Todos en la familia han aportado su grano de arena para que María Ester esté bien y lejos del riesgo de contagio. Aún no sabe qué va a pasar: si María Ester va a volver al hogar, cuándo, en qué condiciones. “Pero cuento con el apoyo de todos, no hay presión de por medio. Esto me ha puesto en una disposición de vivir el día a día, porque en realidad una no sabe lo que se viene para nadie: hay que tratar de vivir intensamente, demostrando todo el cariño de la forma que se pueda. Ha sido una instancia para sanar muchas cosas, un reencuentro con la mamá tierna, cariñosa, dócil, algo que yo no estaba acostumbrada a tener. Los roles han cambiado. La pandemia me entregó a mi mamá de vuelta y yo estoy disfrutando lo que más puedo con ella, con todo lo eso significa. Nunca me voy a olvidar de esta experiencia. Este recuerdo va a ser impagable”.  

“Lo hago con todo el amor, porque es mi madre, pero también es muy agotador. Hay que darle la comida. Darla vuelta. Lavar la ropa. Es algo que no termina nunca. Terminas de vestirla, de echarle cremita, en dos horas hay que volver a mudarla, cambiarla de ropa porque le dio frío, darle los remedios, agüita, sus colaciones”, cuenta Paola.

JUNTOS POR LOS NIÑOS

Michelle y Cristian llevan seis años separados. Tienen cuatro niños de 6, 8, 15 y 17 años. Ella vive con los hijos en una casa, él tiene un departamento y una polola. Sin embargo, decidieron pasar juntos esta pandemia por los niños. Así, Cristian tomó sus cosas y se instaló en la casa de su ex y sus hijos a mediados de abril. Antes, tuvo que hacer cuarentena por el contagio de uno de sus jefes. Sin embargo, durante ese tiempo, Cristian igual estaba conectado con sus hijos: les mandaba encomiendas con chocolates, libros para dibujar, regalos, fotos, mensajes. También mercadería para la casa. “Igual estaba presente, él es súper buen papá”, dice Michelle. Y sigue: “Yo estaba un poco colapsada al principio con lo de los colegios. Tuve que cambiar mi conexión a internet, pedir dos computadores extra. Pero no podía con todo: las labores de la casa, estar toda la mañana con los niños y sus tareas, atender a mis pacientes (es terapeuta). Así es que él se vino a quedar acá después de que terminó su cuarentena”. 

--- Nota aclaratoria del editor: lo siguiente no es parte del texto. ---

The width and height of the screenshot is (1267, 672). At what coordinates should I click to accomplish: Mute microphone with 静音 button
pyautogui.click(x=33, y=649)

Michelle le pasó su pieza para que Cristián duerma con los dos niños más pequeños y ella se fue a dormir a la pieza de ellos. “Yo le agradezco que ella me abra las puertas de la casa sin restricciones. Me fui para aliviarle el trabajo porque son cuatro niños y cada uno necesita cosas distintas. Trato de apoyarla en todo lo que puedo, pero igual respetando su espacio, sin pasarla a llevar porque es su casa”, cuenta él. Cristián tiene una polola, también separada y con hijos. “Creo que le costó un poquito, pero siempre he sido abierto con ella y le digo cuando me quedo aquí. Quizás le dé lata a veces. Pero yo le doy la tranquilidad de que sentimentalmente estoy con ella”, explica él. 

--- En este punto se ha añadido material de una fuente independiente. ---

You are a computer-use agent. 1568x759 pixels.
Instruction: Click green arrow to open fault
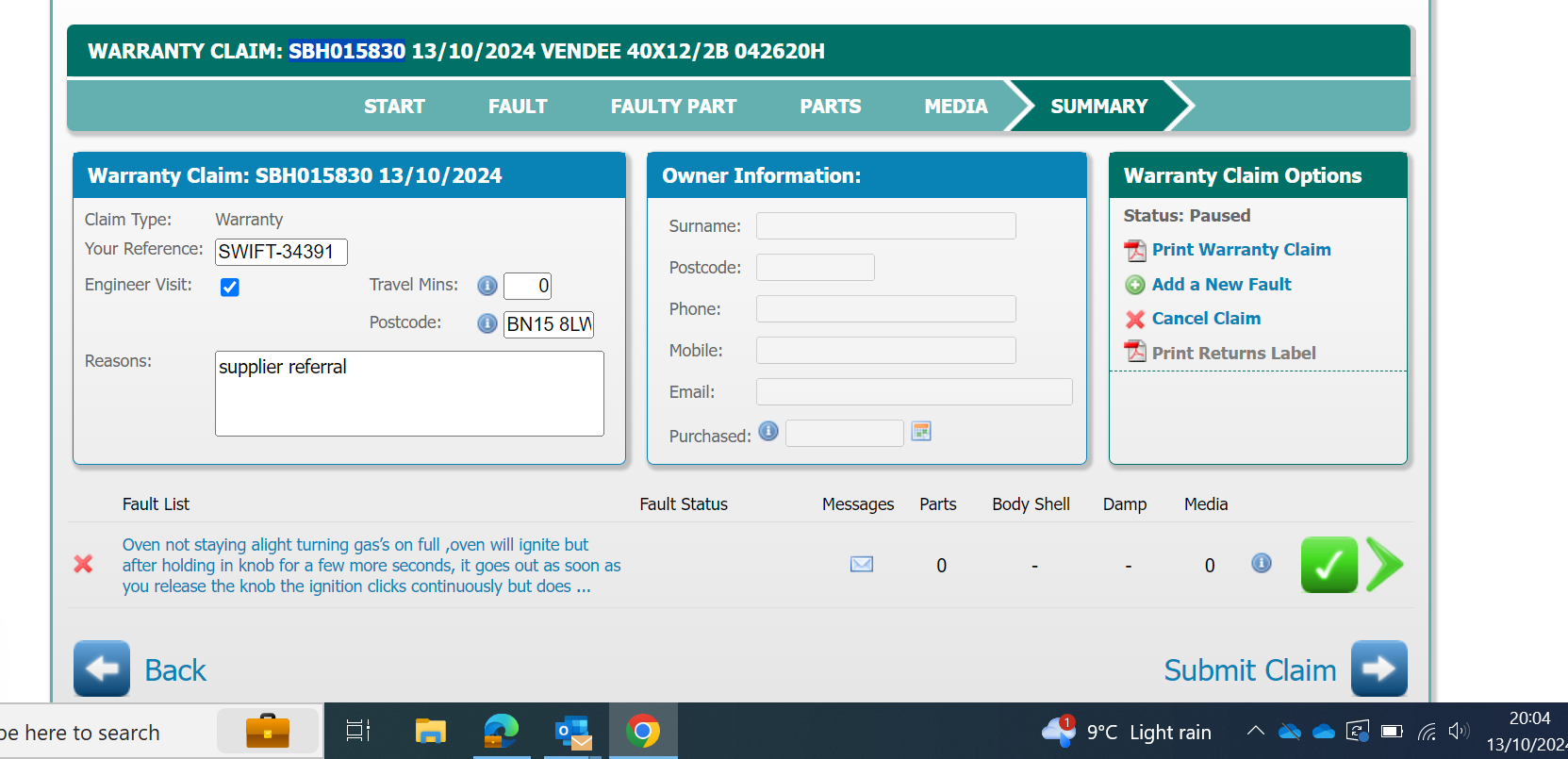click(x=1384, y=565)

En la foto: Cristian, Michelle y sus hijos. Registro personal.

Así han podido pasar este tiempo juntos los seis. Cocinar, apoyarse en las tareas de la casa y de los niños y a veces todos se juntan a ver una película, jugar juegos de mesa y conversar después en la sobremesa. Incluso Michelle le pasa su auto a Cristián cuando lo necesita. Esta no es la primera vez que Cristián se quedaba en la casa: ambos tienen una buena relación. “Somos una familia atípica. Cada uno ha rehecho su vida: yo tuve un pololo y él tiene una pareja ahora. La gente nos mira raro, pero para nosotros es más fuerte el amor que tenemos por los niños. Yo lo considero mi amigo, él es super buen papá y la dinámica que tenemos es muy bonita”, dice Michelle. “Lo mejor de pasar esto en la casa es que he podido estar en el día a día con mis niños. No es lo mismo estar con ellos el fin de semana o que vengan a mi departamento. Es compartir 24/7, darles tiempo, detalles, cariño. El otro día mi hija de 15 me dijo que lo mejor ha sido que he estado ahí para el regaloneo”, dice Cristián. 

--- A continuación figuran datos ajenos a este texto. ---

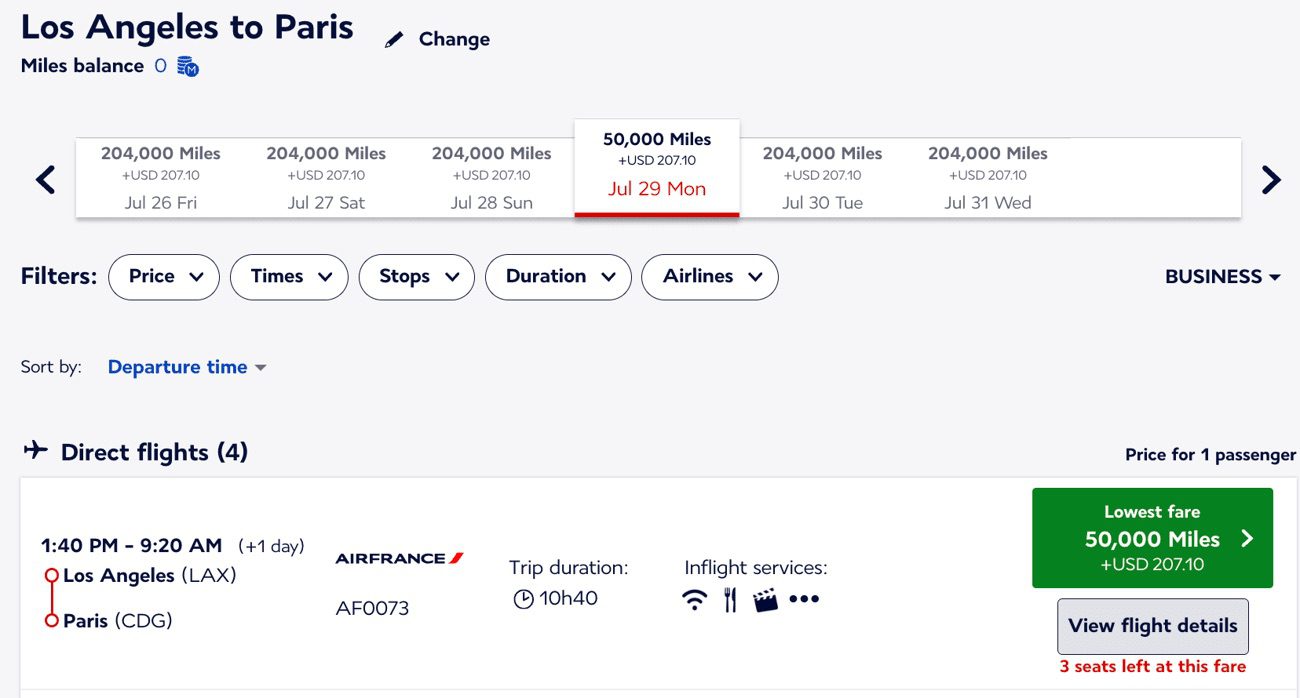Change the Departure time sort option
Screen dimensions: 1300x698
tap(186, 367)
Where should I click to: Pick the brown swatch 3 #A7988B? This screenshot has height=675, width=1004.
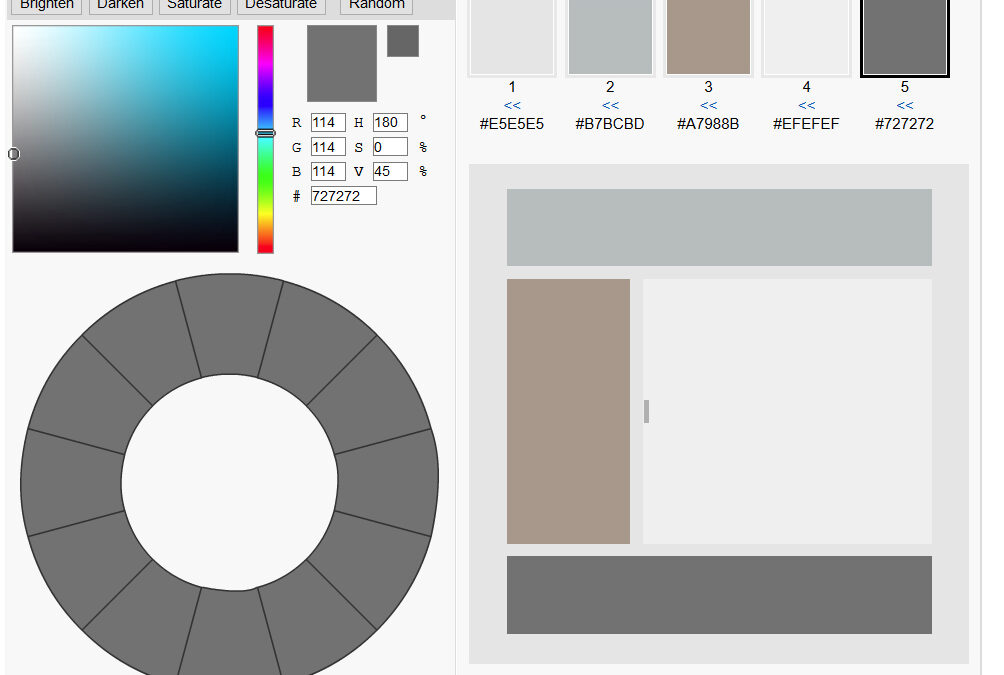pos(708,36)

Hace pocos días Michelle estuvo de cumpleaños. Un día antes escuchó por casualidad cómo su ex les decía a los niños que le hicieran un regalo. Sus hijos más chicos le hicieron caso y le dibujaron algo. Celebraron todos juntos en la casa. “Esas cosas se valoran. Más allá de una relación de pareja, el cariño es lo que importa”, dice ella.